The thermal time constant of a thermal camera is a concept of time, which is used to measure the time required to respond to temperature changes. Of course, the shorter this time, the better.

Infrared thermal image of pantograph net under high-speed operation

Thermal time constant: The time constant of a conventional uncooled thermal camera is 8-12ms, but this does not mean that an accurate result can be read every 8-12ms. It usually takes five time constants to reach a stable state to obtain an accurate temperature information. The following figure shows the system response from 0°C to 100°C, with tau=14ms and half the time =8ms-12ms (the stabilization time required to immediately align the detector with a black body at 100°C after aligning it with ice water at 0°C).

System response from 0°C to 100°C

When a train is in operation, the load-bearing bearings will generate heat due to friction. When a fault occurs inside the bearing, the friction will intensify and the temperature will rise sharply. When it reaches a certain level, it will form a hot axle, and in severe cases, it may lead to faults such as axle cutting. Therefore, it is necessary to monitor and warn of the temperature of the wheel axle and other parts in real time to improve the safety and reliability of railway equipment. At the site of the train axle thermal imaging temperature monitoring project, based on the on-site investigation by the staff of YoseenIR, it was decided to set up YoseenIR high-speed infrared thermal cameras at key positions along the railway line to automatically scan the axles of passing trains, which are used to detect axle boxes, bearings, etc. of the axles to prevent faults caused by high-temperature deformation. The high-speed infrared thermal camera and its supporting software system can transmit data in real time to the central monitoring center, achieving large-scale, all-weather remote monitoring, improving the efficiency of fault detection, and reducing the cost of manual inspection.

Installation location of YoseenIR thermal imaging equipment

The main advantages of the YoseenIR high-speed infrared thermal camera for axle temperature monitoring are as follows:

125Hz ultra-high frame rate thermal camera, with sensitive and precise response

A 125Hz high-speed thermal camera with a 4ms thermal time constant is selected to respond quickly to high-speed moving axles, providing high-definition images without delay or trailing.
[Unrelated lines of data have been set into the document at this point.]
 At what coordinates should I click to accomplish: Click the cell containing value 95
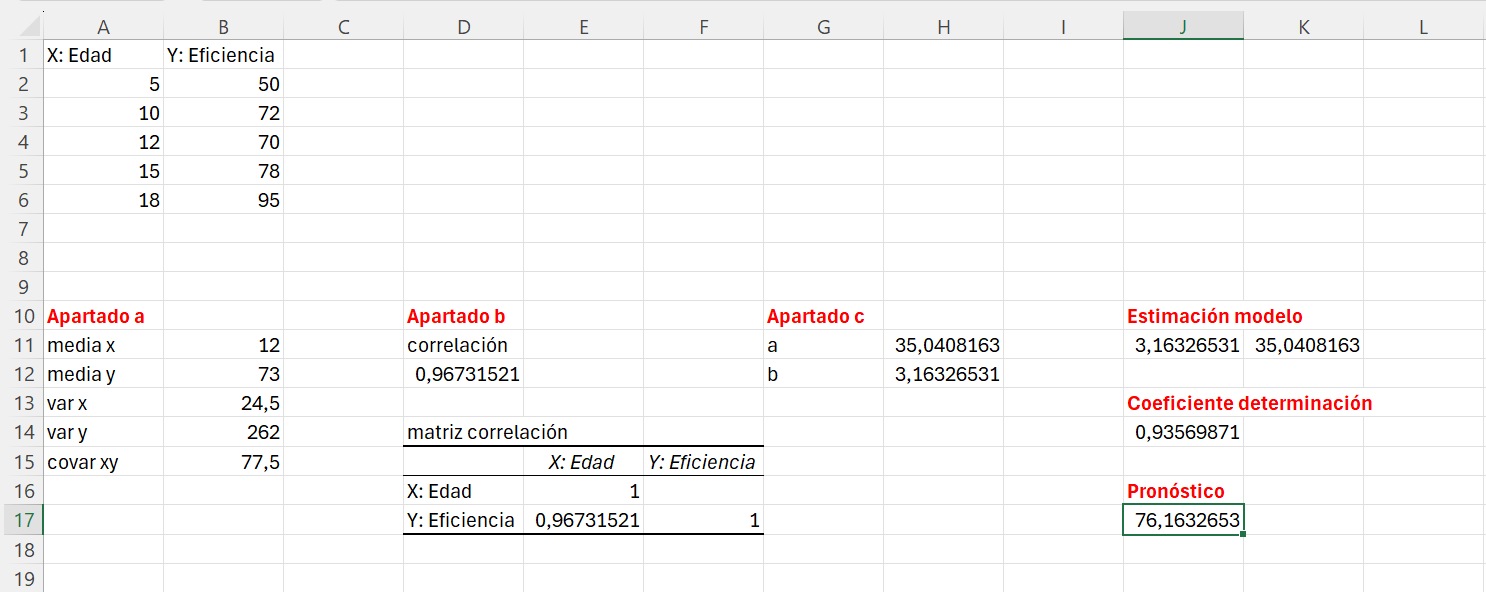(x=224, y=200)
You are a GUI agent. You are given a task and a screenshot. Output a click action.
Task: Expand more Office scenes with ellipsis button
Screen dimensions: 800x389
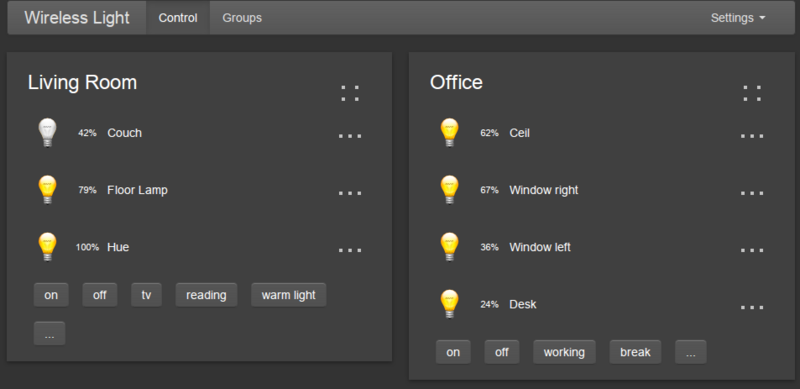691,352
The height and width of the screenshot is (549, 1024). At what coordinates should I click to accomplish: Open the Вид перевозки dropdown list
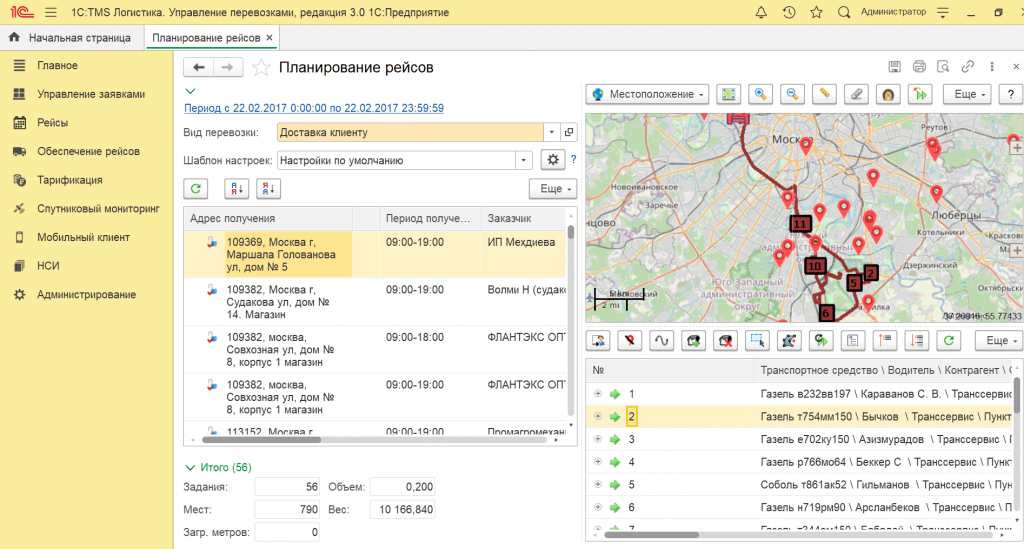(551, 132)
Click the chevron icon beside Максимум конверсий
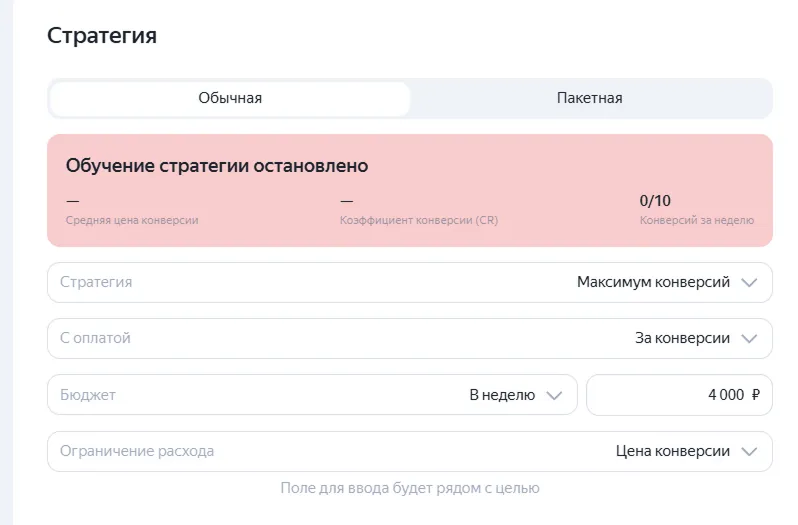This screenshot has height=525, width=798. pyautogui.click(x=750, y=283)
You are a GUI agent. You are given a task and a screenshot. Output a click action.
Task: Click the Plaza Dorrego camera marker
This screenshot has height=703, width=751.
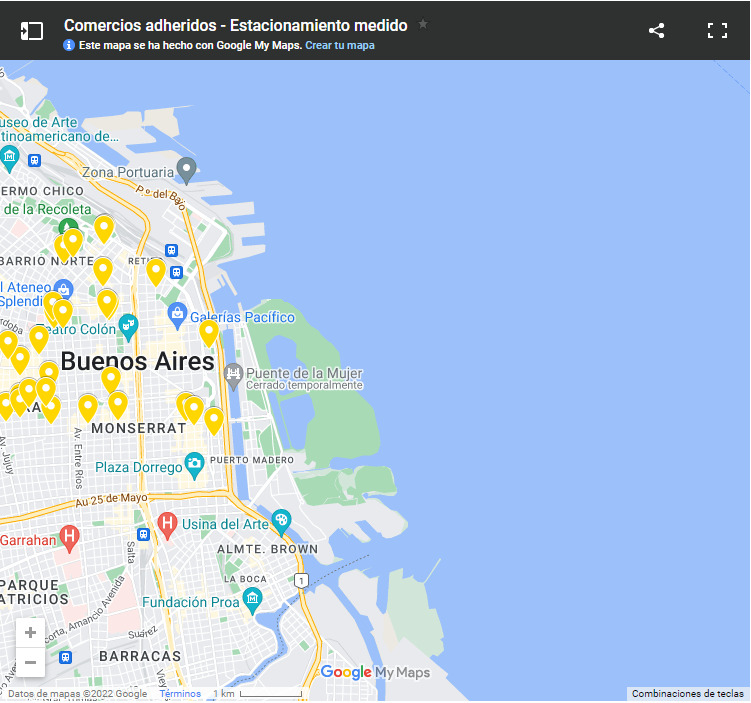point(195,464)
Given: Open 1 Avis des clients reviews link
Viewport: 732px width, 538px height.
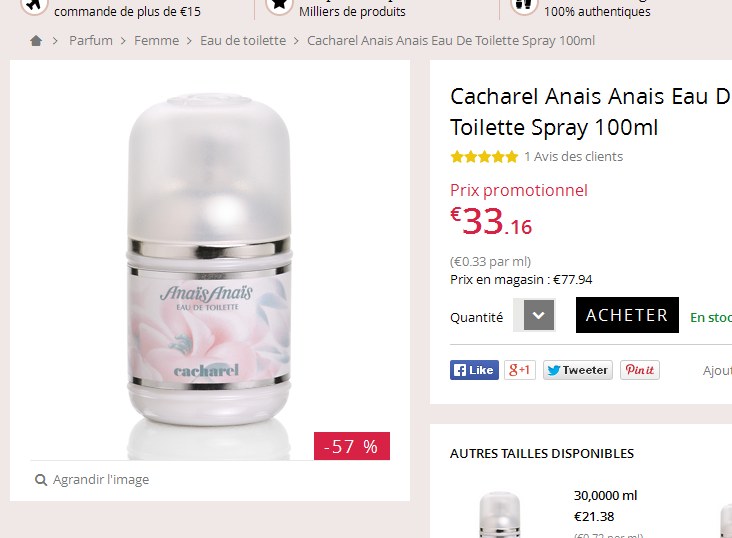Looking at the screenshot, I should click(573, 157).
Real-time and uninterrupted monitoring, quickly capturing the temperature of each frame

When the train passes at high speed, the temperature distribution images of the axles and their components are quickly captured. Each frame of the temperature picture is rapidly captured to achieve real-time precise monitoring of the thermal state and over-temperature early warning.
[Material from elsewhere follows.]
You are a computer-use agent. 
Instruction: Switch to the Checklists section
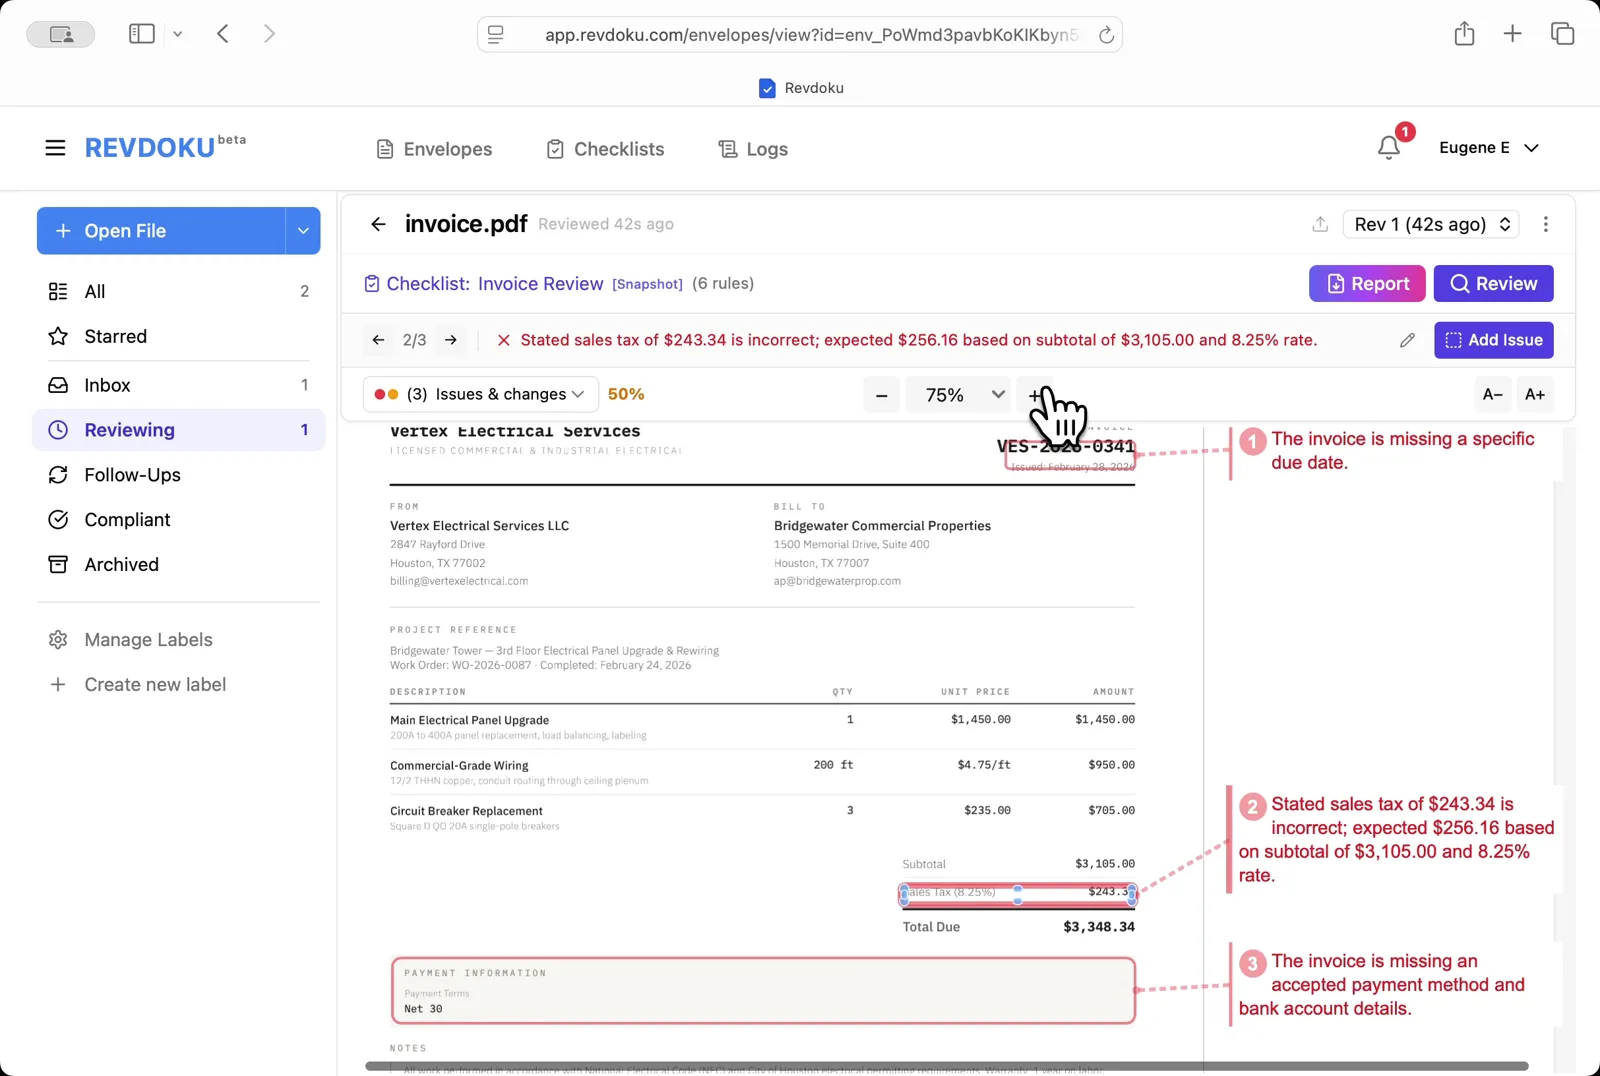coord(605,148)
Data analysis and trend prediction enhance maintenance efficiency

Real-time temperature data collection and storage, intelligent analysis of the temperature change trend of the axle, provide a scientific basis for the preventive diagnosis and maintenance of each component of the axle.

The software interface for high-speed thermal cameras

In addition, as an advanced non-contact temperature measurement tool, high-speed thermal cameras can capture the temperature changes on the surface of objects in an extremely short time, providing strong support for scientific research in multiple fields. The feature of high frame rate enables it to monitor rapidly changing thermal phenomena in real time and continuously, which is of great significance for dynamic research and the analysis of high-speed processes. High precision ensures the reliability and accuracy of measurement results, reduces errors, and provides a solid data foundation for scientific research. Especially in complex dynamic processes such as fluid mechanics, material research, welding experiments and collision experiments, the application of high-speed thermal cameras has demonstrated its unique advantages.